## Assigned task A
In the report on the veterans services lecture, what does the "Referral Hat" represent?
## Assigned task B
Carry on the report on the veterans services lecture from its final sentence.

## Document segment

-=-=-=-=-

Today the HLS Library’s Accessibility Design Working Group kicked off its summer lecture series with a presentation by Alicia M. Reddin, Director of Veterans Services for the town of Andover, MA.

Alicia, after completing her service in the Navy, graduated from Lesley University with her Bachelor’s degree in 2012.  She is currently working toward a Ph.D., focusing on veterans services, also at Lesley.

During her talk, Alicia provided a number of helpful insights to the unique needs and challenges of providing academic and library services to military veterans.

Veterans Services Officers (VSOs) like Alicia have four priorities when it comes to offering support for veterans: (1) preventing homelessness; (2) assisting in finding gainful employment; (3) facilitating the receipt of government veterans benefits; and (4) preventing substance abuse.

VSOs like Alicia employ what is known as a “three-hat strategy” in meeting these priorities.  The “Chapter 115 hat,” is named for for Chapter 115 of the Massachusetts General Laws, under which the state “provides a uniform program of financial and military assistance for indigent veterans and their dependents” (http://www.mass.gov/veterans/benefits-and-services/financial-medical-assistance.html).  The “Referral Hat” represents the work that VSOs do to acquire local resources for the benefit of veterans.  Finally, the “Grand Marshall Hat” represents participating in social events that celebrate the military and veterans, such as Memorial Day parades.

Alicia cited some sobering recent statistics about military veterans.  Only 10% of current veterans are considered to be “post-9/11,” since it is a relatively recent trend for so many members of the military to serve multiple deployments.  Alicia also reported that an estimated that more than 5 million veterans suffer from Post-Traumatic Stress Disorder (PTSD) (https://www.ptsd.va.gov/index.asp).

According to Alicia, approximately 773,000 students in higher education in the United States receive educational benefits from the post-9/11 GI Bill (https://www.benefits.va.gov/gibill/post911_gibill.asp), including financial support for housing, books, and supplies.  However, Alicia stated that it is estimated that veterans graduate at 40% of the rate of traditional students.  She believes this could be because veterans face a number of barriers to assimilating as university students, including social differences, lack of technological expertise, differences in language and speaking style, trouble in navigating scenarios that include numerous choices or too much confusing bureaucracy, and what is known as “imposter syndrome” (http://www.apa.org/gradpsych/2013/11/fraud.aspx).  In addition, veterans in academic communities may also hesitate to self-identify because of these and other differences between themselves and more traditional students.

-=-=-=-=-

## Extracted information
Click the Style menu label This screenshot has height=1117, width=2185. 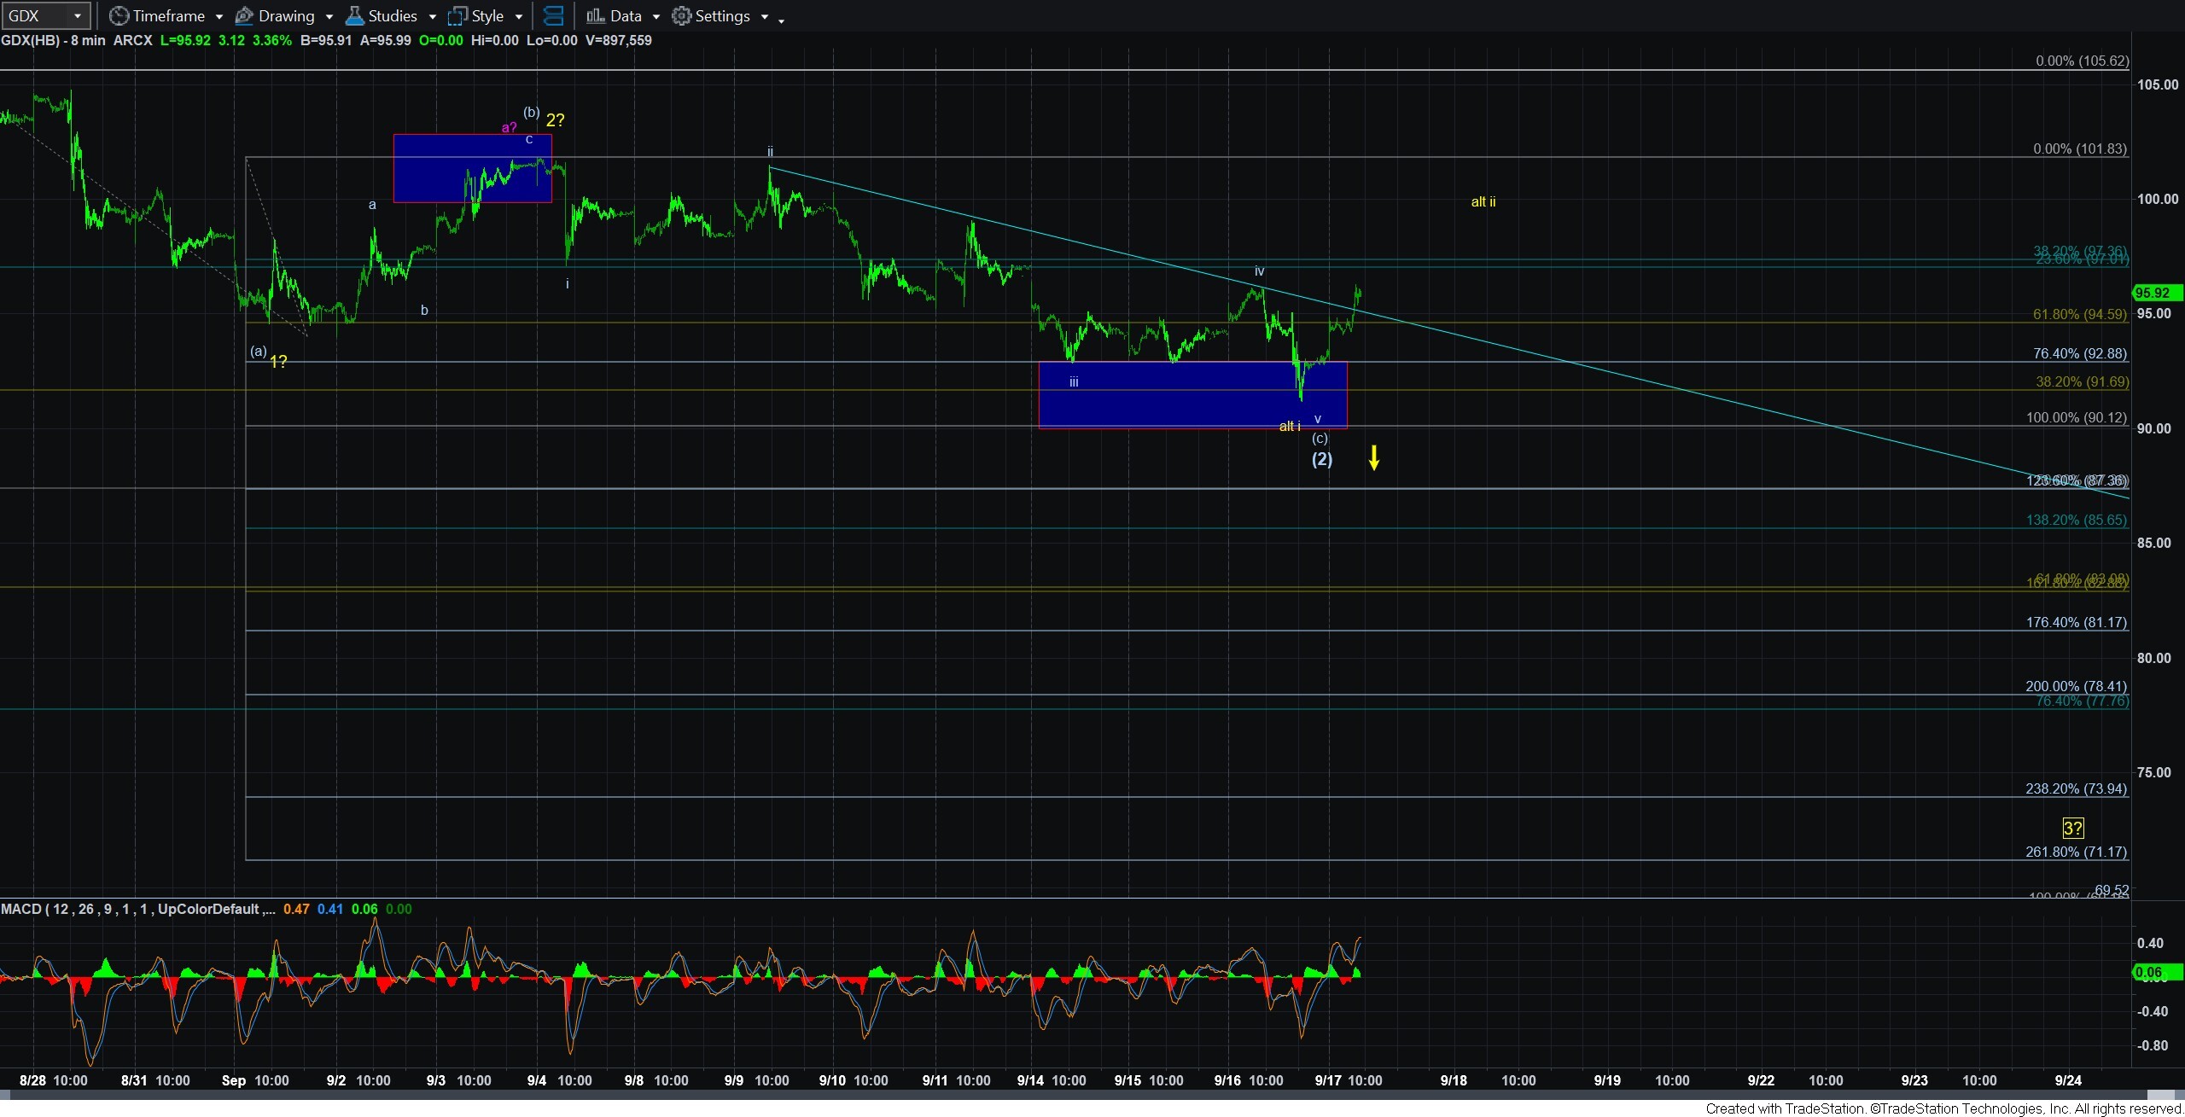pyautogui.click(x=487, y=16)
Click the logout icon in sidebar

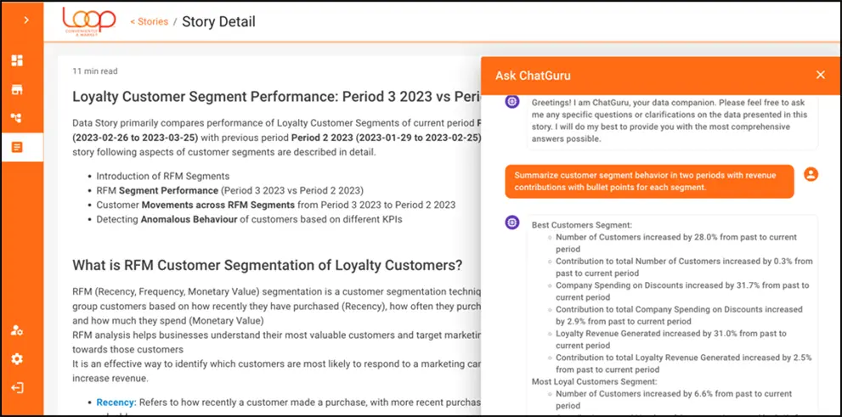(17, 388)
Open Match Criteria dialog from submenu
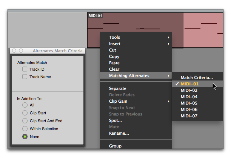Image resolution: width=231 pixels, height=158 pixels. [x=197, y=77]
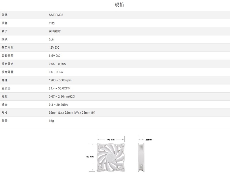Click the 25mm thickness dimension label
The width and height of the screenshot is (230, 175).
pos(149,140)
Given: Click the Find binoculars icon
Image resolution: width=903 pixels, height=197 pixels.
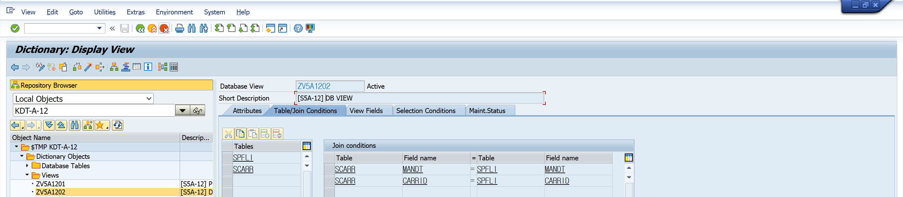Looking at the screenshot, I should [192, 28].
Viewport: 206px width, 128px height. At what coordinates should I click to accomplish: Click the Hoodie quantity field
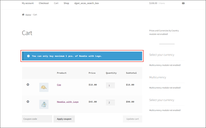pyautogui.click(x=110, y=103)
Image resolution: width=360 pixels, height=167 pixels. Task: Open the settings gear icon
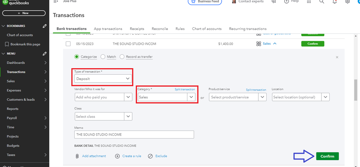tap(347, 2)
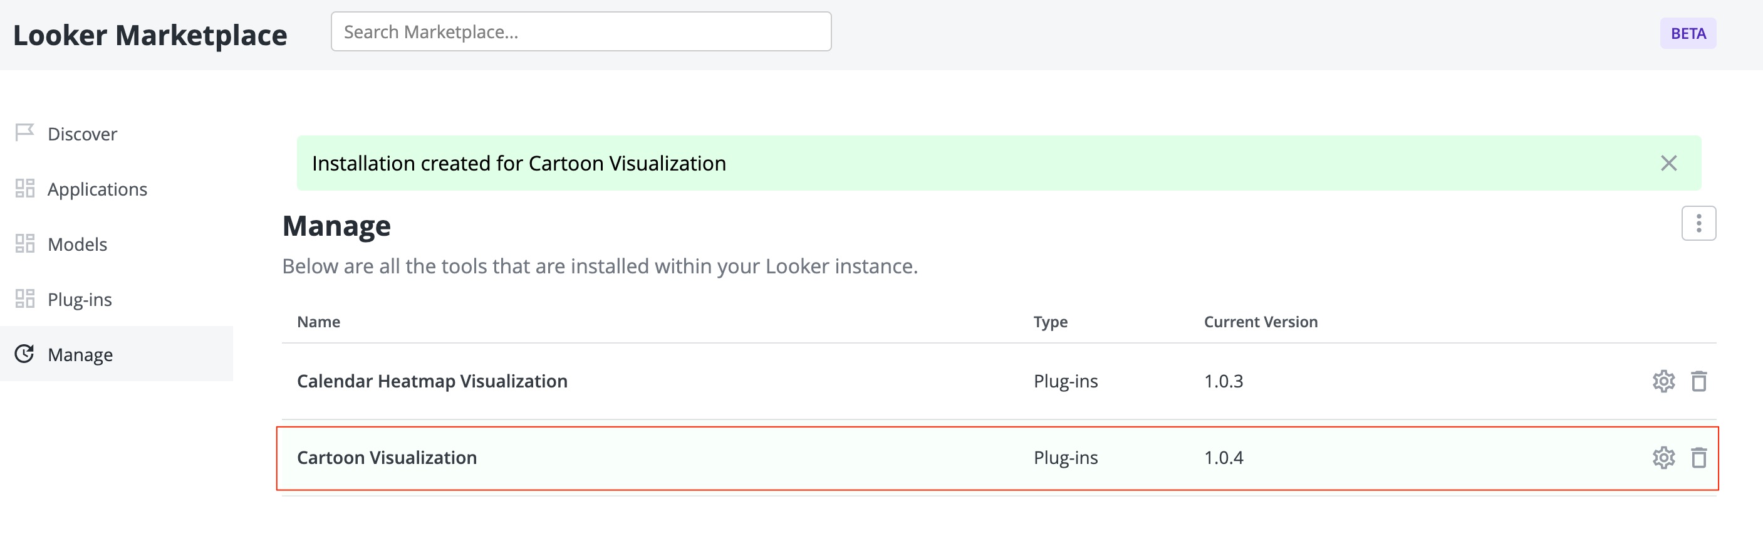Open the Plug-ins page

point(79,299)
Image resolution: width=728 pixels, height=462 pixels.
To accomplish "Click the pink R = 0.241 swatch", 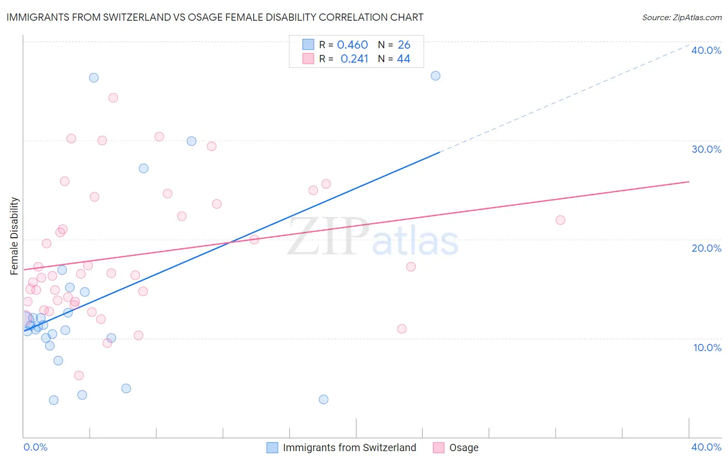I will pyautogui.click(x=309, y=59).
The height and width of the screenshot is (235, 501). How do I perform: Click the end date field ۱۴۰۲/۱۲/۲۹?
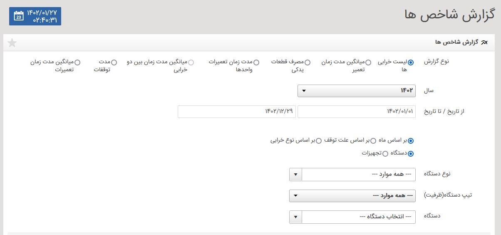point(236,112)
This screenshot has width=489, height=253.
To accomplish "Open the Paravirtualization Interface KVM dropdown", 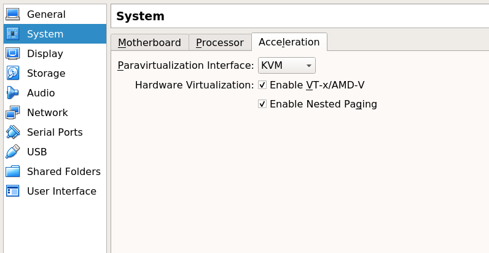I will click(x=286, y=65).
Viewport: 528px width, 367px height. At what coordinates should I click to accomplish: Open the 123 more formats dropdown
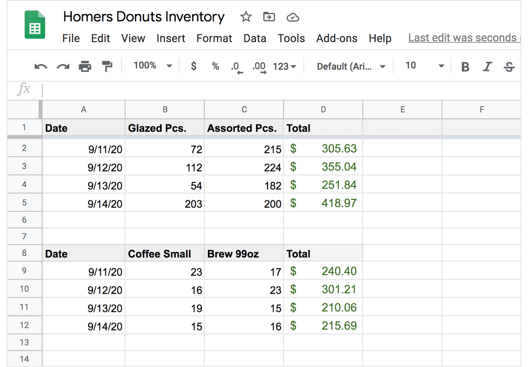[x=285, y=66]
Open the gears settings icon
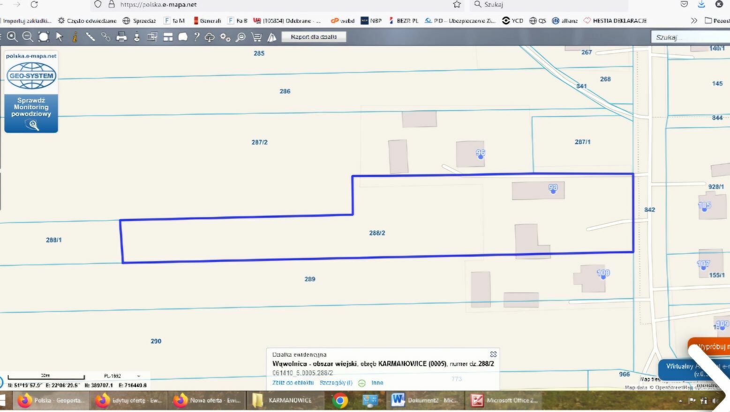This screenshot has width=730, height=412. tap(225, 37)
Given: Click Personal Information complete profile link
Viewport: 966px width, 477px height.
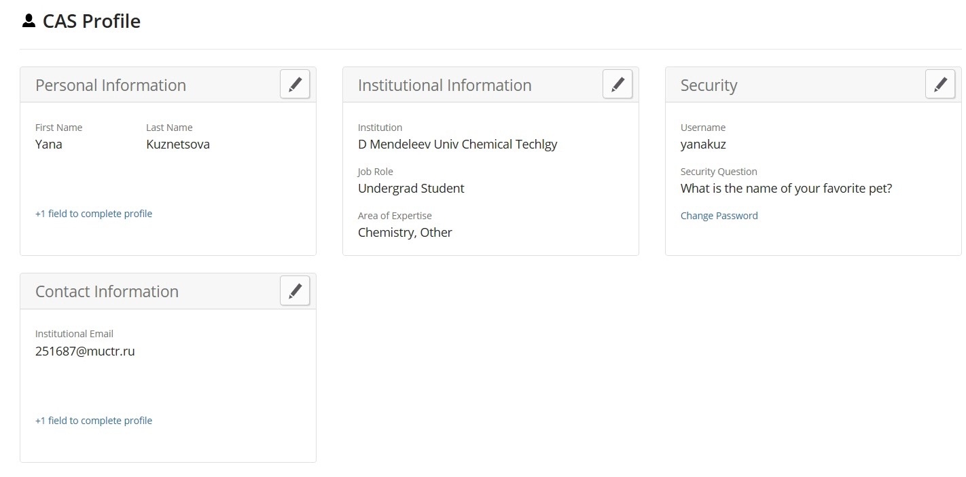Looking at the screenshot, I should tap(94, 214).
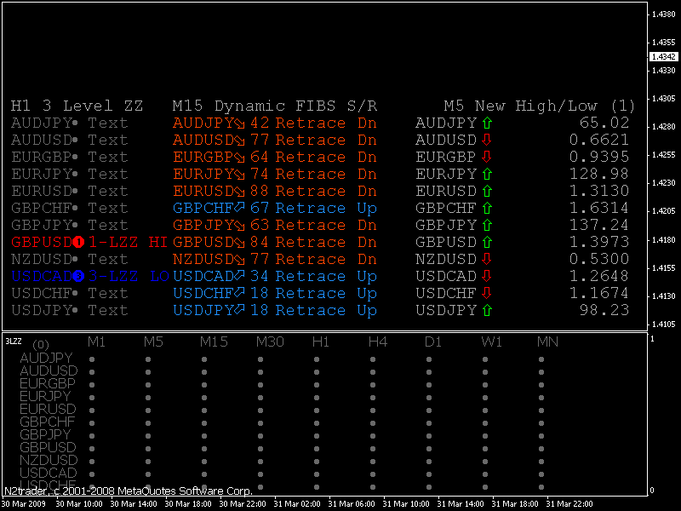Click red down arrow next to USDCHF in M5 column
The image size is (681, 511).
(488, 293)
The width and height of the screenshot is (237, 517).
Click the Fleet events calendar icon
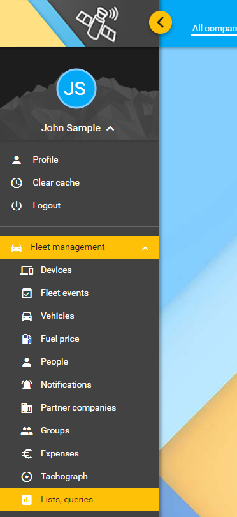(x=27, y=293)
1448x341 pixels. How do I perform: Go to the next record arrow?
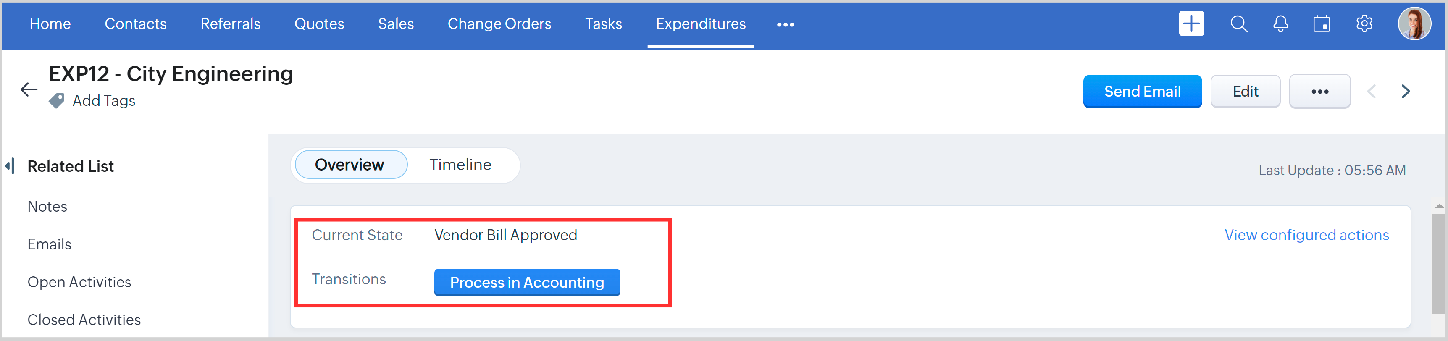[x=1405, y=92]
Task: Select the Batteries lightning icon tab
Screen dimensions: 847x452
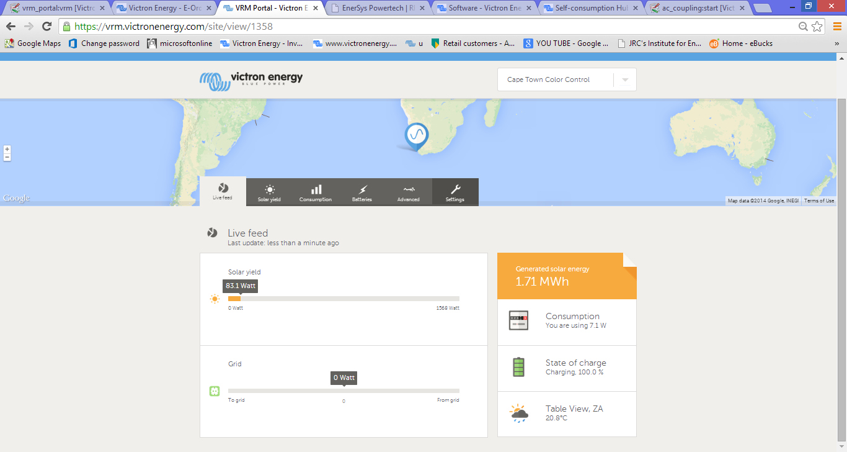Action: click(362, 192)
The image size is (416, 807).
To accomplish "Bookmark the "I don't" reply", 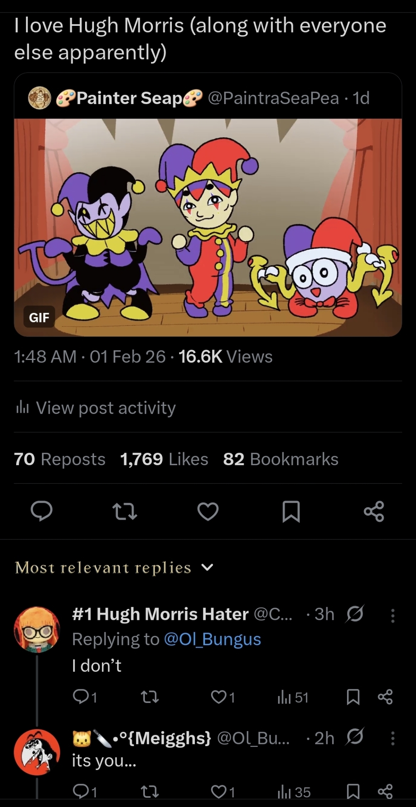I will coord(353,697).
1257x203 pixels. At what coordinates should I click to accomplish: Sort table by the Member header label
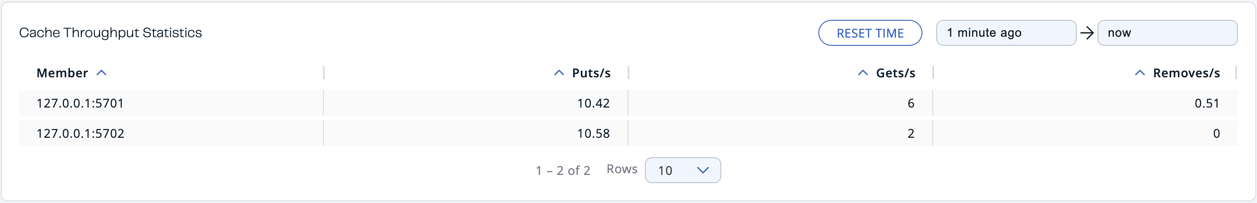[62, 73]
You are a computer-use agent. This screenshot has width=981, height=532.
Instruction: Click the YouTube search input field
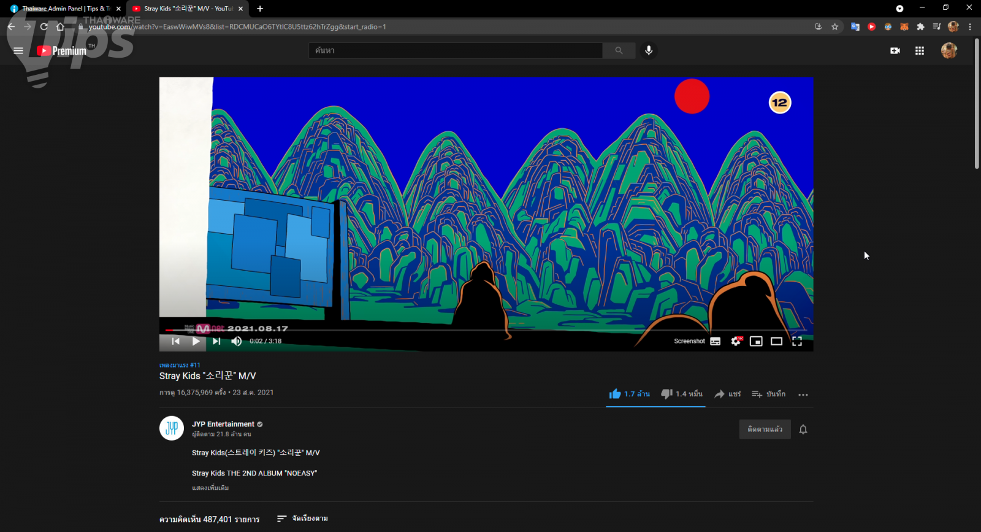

-=-=-=-=-

## Exercise response A
The work that VSOs do to acquire local resources for the benefit of veterans.

## Exercise response B
How can academic librarians optimize their services for the benefit of veterans in our libraries?  Alicia cited several factors to keep in mind in the work that we do with this community of users.  Veterans may be suffering from PTSD, and may also be struggling with the effects of Traumatic Brain Injury (TBI), Substance Use Disorders (SUD), migraines, and panic/anxiety episodes.  Therefore, library users who are veterans may require a space in a low-traffic area to which they can retreat, in which they can control both light and noise, and that has comfortable seating, grounding elements, and water.

Also, many veterans are looking to make connections to patient people whom they can trust, from whom they can get reliable and non-confusing help and information, and to whom they can speak plainly and directly.  Librarians may be ideal to provide this type of support in a university environment.

Among the questions Alicia was asked by the attendees was, “if we see a veteran in our library who seems to be in difficulty, what should we do?”  Alicia’s response was plain: (1) ask them, simply, “Are you good?” and (2) if they’re not good, do not hesitate to get them some immediate help: call the Veterans Affairs Benefits and Services hotline at 1-800-827-1000 and press “1” for veterans.

The HLS Library’s Accessibility Design Working Group will be offering other lectures throughout the summer.  Topics will include accessible space design and devices for blind and visually-impaired users.